Modern Western people are in so much of a hurry, but why? The stakes are so large it's better to get things right than do them quickly at any cost, which often means taking short cuts and mortgaging the future.

Things happen when the time is right and not before. A natural sequencing too. No point setting up a Foundation when there aren't enough corporate users ready to support the language. The time is right and you set up the Foundation - that's a lot of work and now you have to figure out a strategy. These things take time, but we have time.

Is Go perfect? Hell no ... but one needs to way the positive and negative. And to me it feels like Go has made more positive decisions that actually help people develop, then D on doing too much everywhere. Go is here to stay for the foreseeable future, where as D... not sure and that is scary.

They are just very different languages that serve different purposes. D isn't in general competing with Rust, any more than Go would have been a serious choice for Mozilla to write their browser engine in. For some things, sure, but the set of use cases for a general purpose language is enormous.

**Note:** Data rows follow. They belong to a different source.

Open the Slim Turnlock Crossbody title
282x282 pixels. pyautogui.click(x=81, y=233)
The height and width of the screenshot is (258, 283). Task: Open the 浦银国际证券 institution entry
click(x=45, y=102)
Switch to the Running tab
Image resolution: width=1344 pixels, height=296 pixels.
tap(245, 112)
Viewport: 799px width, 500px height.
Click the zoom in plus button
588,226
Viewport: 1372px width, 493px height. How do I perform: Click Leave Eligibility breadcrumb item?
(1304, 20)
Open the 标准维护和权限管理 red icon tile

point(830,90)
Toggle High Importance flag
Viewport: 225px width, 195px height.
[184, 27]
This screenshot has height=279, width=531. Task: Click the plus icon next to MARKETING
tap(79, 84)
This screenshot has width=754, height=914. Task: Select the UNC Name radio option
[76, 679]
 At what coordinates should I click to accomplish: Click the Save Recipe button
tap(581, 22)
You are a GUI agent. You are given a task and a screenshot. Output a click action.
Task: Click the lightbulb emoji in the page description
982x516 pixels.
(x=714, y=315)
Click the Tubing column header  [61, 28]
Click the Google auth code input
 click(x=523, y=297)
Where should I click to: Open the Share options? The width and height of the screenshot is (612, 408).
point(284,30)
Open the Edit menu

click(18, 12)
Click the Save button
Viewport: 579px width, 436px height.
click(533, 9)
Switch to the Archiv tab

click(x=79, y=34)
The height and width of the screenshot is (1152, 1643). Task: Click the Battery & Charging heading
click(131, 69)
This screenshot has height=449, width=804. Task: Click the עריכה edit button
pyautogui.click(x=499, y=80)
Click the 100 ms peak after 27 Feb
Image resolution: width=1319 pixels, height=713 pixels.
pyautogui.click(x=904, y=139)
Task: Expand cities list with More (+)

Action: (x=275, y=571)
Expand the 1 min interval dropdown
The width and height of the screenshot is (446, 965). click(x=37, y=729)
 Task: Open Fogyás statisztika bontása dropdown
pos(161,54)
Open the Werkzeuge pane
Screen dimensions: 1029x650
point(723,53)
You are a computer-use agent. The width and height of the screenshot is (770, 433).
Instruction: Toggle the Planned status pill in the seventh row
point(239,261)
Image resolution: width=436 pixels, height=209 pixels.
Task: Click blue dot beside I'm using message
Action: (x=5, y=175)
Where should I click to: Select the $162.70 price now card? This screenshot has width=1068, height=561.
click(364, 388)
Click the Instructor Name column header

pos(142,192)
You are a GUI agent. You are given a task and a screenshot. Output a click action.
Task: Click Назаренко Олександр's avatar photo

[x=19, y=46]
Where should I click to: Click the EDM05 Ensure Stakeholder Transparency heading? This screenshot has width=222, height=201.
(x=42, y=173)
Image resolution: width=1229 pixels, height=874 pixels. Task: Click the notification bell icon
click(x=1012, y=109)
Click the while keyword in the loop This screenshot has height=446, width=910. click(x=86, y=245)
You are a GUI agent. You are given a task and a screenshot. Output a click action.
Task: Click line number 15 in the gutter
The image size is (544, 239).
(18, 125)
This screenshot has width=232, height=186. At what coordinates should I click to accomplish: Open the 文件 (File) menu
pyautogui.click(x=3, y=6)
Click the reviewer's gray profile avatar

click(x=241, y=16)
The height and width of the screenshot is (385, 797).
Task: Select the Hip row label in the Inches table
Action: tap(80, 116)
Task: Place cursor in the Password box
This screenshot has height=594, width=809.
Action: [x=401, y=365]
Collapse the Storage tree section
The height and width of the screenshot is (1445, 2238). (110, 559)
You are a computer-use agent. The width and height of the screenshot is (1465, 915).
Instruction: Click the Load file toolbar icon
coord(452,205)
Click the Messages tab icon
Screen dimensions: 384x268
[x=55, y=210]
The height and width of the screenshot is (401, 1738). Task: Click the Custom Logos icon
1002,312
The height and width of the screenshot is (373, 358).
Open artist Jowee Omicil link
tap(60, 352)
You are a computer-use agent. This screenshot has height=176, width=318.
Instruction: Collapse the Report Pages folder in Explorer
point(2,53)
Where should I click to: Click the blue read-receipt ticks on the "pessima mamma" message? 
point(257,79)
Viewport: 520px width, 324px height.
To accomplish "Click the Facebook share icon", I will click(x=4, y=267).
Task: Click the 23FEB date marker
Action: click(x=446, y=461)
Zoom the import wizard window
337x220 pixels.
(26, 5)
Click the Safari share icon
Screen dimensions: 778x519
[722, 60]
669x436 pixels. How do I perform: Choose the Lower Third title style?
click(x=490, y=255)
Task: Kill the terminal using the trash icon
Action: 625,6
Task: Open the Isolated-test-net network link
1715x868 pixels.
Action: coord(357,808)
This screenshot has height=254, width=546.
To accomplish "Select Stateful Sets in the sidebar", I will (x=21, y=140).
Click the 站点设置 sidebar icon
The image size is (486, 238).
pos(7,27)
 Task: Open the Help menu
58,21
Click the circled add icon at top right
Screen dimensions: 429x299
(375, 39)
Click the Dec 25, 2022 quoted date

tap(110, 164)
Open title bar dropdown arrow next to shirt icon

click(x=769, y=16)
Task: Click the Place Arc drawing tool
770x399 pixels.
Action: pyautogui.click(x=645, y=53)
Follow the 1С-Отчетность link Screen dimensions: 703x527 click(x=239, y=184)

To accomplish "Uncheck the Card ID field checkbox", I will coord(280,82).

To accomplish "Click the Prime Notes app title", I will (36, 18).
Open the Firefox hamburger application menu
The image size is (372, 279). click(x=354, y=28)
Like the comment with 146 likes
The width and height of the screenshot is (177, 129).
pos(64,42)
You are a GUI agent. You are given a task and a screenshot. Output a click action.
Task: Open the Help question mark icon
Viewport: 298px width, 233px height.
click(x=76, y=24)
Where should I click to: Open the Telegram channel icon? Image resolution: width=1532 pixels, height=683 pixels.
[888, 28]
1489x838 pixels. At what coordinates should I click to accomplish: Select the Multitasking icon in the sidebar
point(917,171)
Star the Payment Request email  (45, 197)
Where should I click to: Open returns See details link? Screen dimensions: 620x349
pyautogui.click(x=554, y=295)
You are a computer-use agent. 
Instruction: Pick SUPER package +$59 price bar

I don't think D is going to go anywhere but continuing to grow organically. Life is risk. Maybe we will have war with Russia. Or maybe rising rates will detonate the private market and big tech, with consequences for the market for programmers and some kinds of software. These things are possible too. I don't think D is going to drop off the face of the planet because quietly the use cases it serves very well are, quietly, growing rather quickly, and that's really all that matters in the bigger picture.

I am sure there will be lots of opinions regarding this post but its suffice to say that my decision to go with Go ( no pun intended ) is finally. I hope this final post is some indication of the issues that have plagued my decision process.

I hope it works out well for you. I'm sure it will.